● **Assigned task**: Copy the records below word for word, leaving out nothing.

● **Records supplied**:
========

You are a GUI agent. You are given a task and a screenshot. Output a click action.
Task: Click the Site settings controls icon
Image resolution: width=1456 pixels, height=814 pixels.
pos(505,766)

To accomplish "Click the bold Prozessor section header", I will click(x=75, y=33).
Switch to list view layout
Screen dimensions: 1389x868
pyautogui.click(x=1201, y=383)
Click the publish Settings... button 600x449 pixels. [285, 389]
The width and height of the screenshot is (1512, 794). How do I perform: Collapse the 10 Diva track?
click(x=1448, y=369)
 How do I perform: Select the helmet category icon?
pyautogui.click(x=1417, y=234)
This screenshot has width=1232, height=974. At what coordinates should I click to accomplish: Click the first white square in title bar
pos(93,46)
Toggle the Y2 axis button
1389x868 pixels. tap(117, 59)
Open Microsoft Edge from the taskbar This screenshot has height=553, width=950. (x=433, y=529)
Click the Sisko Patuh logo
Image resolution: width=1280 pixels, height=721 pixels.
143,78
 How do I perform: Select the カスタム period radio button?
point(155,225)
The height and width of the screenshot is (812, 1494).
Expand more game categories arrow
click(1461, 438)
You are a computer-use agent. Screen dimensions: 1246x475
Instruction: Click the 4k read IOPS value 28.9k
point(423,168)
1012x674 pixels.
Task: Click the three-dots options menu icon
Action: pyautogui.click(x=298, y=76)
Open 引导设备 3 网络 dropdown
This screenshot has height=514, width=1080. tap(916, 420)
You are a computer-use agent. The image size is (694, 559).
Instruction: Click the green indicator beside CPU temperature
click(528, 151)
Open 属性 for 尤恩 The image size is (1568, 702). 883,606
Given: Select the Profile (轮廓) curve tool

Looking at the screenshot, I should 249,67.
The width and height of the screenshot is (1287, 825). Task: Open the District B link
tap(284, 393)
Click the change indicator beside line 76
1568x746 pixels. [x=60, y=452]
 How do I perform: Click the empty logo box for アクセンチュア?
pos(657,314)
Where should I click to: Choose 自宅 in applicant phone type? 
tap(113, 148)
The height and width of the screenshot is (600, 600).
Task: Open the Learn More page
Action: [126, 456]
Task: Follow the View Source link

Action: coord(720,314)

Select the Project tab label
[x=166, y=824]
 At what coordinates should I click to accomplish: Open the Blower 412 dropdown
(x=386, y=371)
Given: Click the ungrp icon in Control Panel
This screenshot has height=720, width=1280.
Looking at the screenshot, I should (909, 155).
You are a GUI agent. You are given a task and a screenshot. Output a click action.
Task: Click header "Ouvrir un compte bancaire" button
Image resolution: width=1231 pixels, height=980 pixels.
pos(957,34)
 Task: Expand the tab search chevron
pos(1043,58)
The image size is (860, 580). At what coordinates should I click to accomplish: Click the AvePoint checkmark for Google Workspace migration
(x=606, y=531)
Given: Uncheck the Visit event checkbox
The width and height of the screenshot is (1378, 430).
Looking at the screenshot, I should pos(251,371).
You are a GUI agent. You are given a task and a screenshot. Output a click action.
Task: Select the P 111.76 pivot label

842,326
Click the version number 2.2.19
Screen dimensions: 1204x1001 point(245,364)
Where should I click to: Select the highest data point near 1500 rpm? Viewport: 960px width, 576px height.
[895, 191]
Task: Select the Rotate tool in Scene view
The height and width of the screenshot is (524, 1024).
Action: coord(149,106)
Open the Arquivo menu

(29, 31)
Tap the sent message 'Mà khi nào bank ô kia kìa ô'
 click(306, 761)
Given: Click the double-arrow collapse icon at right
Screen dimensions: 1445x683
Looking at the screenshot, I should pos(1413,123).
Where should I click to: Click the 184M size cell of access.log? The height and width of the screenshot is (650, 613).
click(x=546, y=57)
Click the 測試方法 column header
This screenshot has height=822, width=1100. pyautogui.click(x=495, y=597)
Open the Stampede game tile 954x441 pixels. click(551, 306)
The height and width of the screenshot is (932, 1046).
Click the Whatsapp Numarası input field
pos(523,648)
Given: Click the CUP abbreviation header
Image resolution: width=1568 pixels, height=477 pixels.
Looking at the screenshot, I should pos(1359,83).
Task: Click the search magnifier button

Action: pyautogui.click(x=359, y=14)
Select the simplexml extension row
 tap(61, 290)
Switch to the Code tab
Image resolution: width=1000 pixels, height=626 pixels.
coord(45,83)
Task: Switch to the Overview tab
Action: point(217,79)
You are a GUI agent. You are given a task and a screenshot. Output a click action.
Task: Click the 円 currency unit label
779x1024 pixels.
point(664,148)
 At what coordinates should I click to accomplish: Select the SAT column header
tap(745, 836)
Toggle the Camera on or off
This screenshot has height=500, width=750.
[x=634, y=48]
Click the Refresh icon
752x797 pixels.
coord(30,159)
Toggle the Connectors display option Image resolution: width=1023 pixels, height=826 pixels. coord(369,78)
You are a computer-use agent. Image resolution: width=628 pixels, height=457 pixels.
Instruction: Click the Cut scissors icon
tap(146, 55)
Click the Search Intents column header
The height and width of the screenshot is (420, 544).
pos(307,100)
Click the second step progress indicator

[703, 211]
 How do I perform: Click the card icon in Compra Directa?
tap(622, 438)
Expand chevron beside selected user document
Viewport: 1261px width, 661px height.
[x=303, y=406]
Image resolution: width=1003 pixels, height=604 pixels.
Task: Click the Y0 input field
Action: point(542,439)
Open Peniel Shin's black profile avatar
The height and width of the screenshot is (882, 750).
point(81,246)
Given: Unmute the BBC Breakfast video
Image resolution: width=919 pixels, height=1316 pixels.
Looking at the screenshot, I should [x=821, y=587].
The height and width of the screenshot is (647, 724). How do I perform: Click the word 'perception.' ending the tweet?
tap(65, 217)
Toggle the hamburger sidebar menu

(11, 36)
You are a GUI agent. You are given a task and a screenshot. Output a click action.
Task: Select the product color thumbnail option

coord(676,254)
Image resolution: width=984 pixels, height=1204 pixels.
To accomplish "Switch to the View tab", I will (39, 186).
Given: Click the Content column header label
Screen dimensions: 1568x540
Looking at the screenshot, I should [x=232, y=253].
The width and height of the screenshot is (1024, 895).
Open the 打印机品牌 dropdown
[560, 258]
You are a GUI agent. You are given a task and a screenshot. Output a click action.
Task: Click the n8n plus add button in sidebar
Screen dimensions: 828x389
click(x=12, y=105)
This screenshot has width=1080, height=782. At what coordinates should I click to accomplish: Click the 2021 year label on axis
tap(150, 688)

========

● **Written solution**:
You are a GUI agent. You are given a task and a screenshot. Output a click action.
Task: Click the Site settings controls icon
Image resolution: width=1456 pixels, height=814 pixels.
pos(505,766)

To accomplish "Click the bold Prozessor section header", I will click(x=75, y=33).
Switch to list view layout
Screen dimensions: 1389x868
pyautogui.click(x=1201, y=383)
Click the publish Settings... button 600x449 pixels. [285, 389]
The width and height of the screenshot is (1512, 794). How do I perform: Collapse the 10 Diva track?
click(x=1448, y=369)
 How do I perform: Select the helmet category icon?
pyautogui.click(x=1417, y=234)
This screenshot has width=1232, height=974. At what coordinates should I click to accomplish: Click the first white square in title bar
pos(93,46)
Toggle the Y2 axis button
1389x868 pixels. tap(117, 59)
Open Microsoft Edge from the taskbar This screenshot has height=553, width=950. (x=433, y=529)
Click the Sisko Patuh logo
Image resolution: width=1280 pixels, height=721 pixels.
143,78
 How do I perform: Select the カスタム period radio button?
point(155,225)
The height and width of the screenshot is (812, 1494).
Expand more game categories arrow
click(1461, 438)
You are a computer-use agent. Screen dimensions: 1246x475
Instruction: Click the 4k read IOPS value 28.9k
point(423,168)
1012x674 pixels.
Task: Click the three-dots options menu icon
Action: pyautogui.click(x=298, y=76)
Open 引导设备 3 网络 dropdown
This screenshot has height=514, width=1080. tap(916, 420)
You are a computer-use agent. The image size is (694, 559).
Instruction: Click the green indicator beside CPU temperature
click(528, 151)
Open 属性 for 尤恩 The image size is (1568, 702). 883,606
Given: Select the Profile (轮廓) curve tool

Looking at the screenshot, I should 249,67.
The width and height of the screenshot is (1287, 825). Task: Open the District B link
tap(284, 393)
Click the change indicator beside line 76
1568x746 pixels. [x=60, y=452]
 How do I perform: Click the empty logo box for アクセンチュア?
pos(657,314)
Where should I click to: Choose 自宅 in applicant phone type? 
tap(113, 148)
The height and width of the screenshot is (600, 600).
Task: Open the Learn More page
Action: [126, 456]
Task: Follow the View Source link

Action: coord(720,314)

Select the Project tab label
[x=166, y=824]
 At what coordinates should I click to accomplish: Open the Blower 412 dropdown
(x=386, y=371)
Given: Click the ungrp icon in Control Panel
This screenshot has height=720, width=1280.
Looking at the screenshot, I should (909, 155).
You are a GUI agent. You are given a task and a screenshot. Output a click action.
Task: Click header "Ouvrir un compte bancaire" button
Image resolution: width=1231 pixels, height=980 pixels.
pos(957,34)
 Task: Expand the tab search chevron
pos(1043,58)
The image size is (860, 580). At what coordinates should I click to accomplish: Click the AvePoint checkmark for Google Workspace migration
(x=606, y=531)
Given: Uncheck the Visit event checkbox
The width and height of the screenshot is (1378, 430).
Looking at the screenshot, I should pos(251,371).
You are a GUI agent. You are given a task and a screenshot. Output a click action.
Task: Select the P 111.76 pivot label

842,326
Click the version number 2.2.19
Screen dimensions: 1204x1001 point(245,364)
Where should I click to: Select the highest data point near 1500 rpm? Viewport: 960px width, 576px height.
[895, 191]
Task: Select the Rotate tool in Scene view
The height and width of the screenshot is (524, 1024).
Action: coord(149,106)
Open the Arquivo menu

(29, 31)
Tap the sent message 'Mà khi nào bank ô kia kìa ô'
 click(306, 761)
Given: Click the double-arrow collapse icon at right
Screen dimensions: 1445x683
Looking at the screenshot, I should pos(1413,123).
Where should I click to: Click the 184M size cell of access.log? The height and width of the screenshot is (650, 613).
click(x=546, y=57)
Click the 測試方法 column header
This screenshot has height=822, width=1100. pyautogui.click(x=495, y=597)
Open the Stampede game tile 954x441 pixels. click(551, 306)
The height and width of the screenshot is (932, 1046).
Click the Whatsapp Numarası input field
pos(523,648)
Given: Click the CUP abbreviation header
Image resolution: width=1568 pixels, height=477 pixels.
Looking at the screenshot, I should pos(1359,83).
Task: Click the search magnifier button

Action: pyautogui.click(x=359, y=14)
Select the simplexml extension row
 tap(61, 290)
Switch to the Code tab
Image resolution: width=1000 pixels, height=626 pixels.
coord(45,83)
Task: Switch to the Overview tab
Action: point(217,79)
You are a GUI agent. You are given a task and a screenshot. Output a click action.
Task: Click the 円 currency unit label
779x1024 pixels.
point(664,148)
 At what coordinates should I click to accomplish: Select the SAT column header
tap(745, 836)
Toggle the Camera on or off
This screenshot has height=500, width=750.
[x=634, y=48]
Click the Refresh icon
752x797 pixels.
coord(30,159)
Toggle the Connectors display option Image resolution: width=1023 pixels, height=826 pixels. coord(369,78)
You are a computer-use agent. Image resolution: width=628 pixels, height=457 pixels.
Instruction: Click the Cut scissors icon
tap(146, 55)
Click the Search Intents column header
The height and width of the screenshot is (420, 544).
pos(307,100)
Click the second step progress indicator

[703, 211]
 How do I perform: Click the card icon in Compra Directa?
tap(622, 438)
Expand chevron beside selected user document
Viewport: 1261px width, 661px height.
[x=303, y=406]
Image resolution: width=1003 pixels, height=604 pixels.
Task: Click the Y0 input field
Action: point(542,439)
Open Peniel Shin's black profile avatar
The height and width of the screenshot is (882, 750).
point(81,246)
Given: Unmute the BBC Breakfast video
Image resolution: width=919 pixels, height=1316 pixels.
Looking at the screenshot, I should [x=821, y=587].
The height and width of the screenshot is (647, 724). How do I perform: Click the word 'perception.' ending the tweet?
tap(65, 217)
Toggle the hamburger sidebar menu

(11, 36)
You are a GUI agent. You are given a task and a screenshot. Output a click action.
Task: Select the product color thumbnail option

coord(676,254)
Image resolution: width=984 pixels, height=1204 pixels.
To accomplish "Switch to the View tab", I will (39, 186).
Given: Click the Content column header label
Screen dimensions: 1568x540
Looking at the screenshot, I should [x=232, y=253].
The width and height of the screenshot is (1024, 895).
Open the 打印机品牌 dropdown
[560, 258]
You are a GUI agent. You are given a task and a screenshot. Output a click action.
Task: Click the n8n plus add button in sidebar
Screen dimensions: 828x389
click(x=12, y=105)
This screenshot has width=1080, height=782. At what coordinates should I click to accomplish: Click the 2021 year label on axis
tap(150, 688)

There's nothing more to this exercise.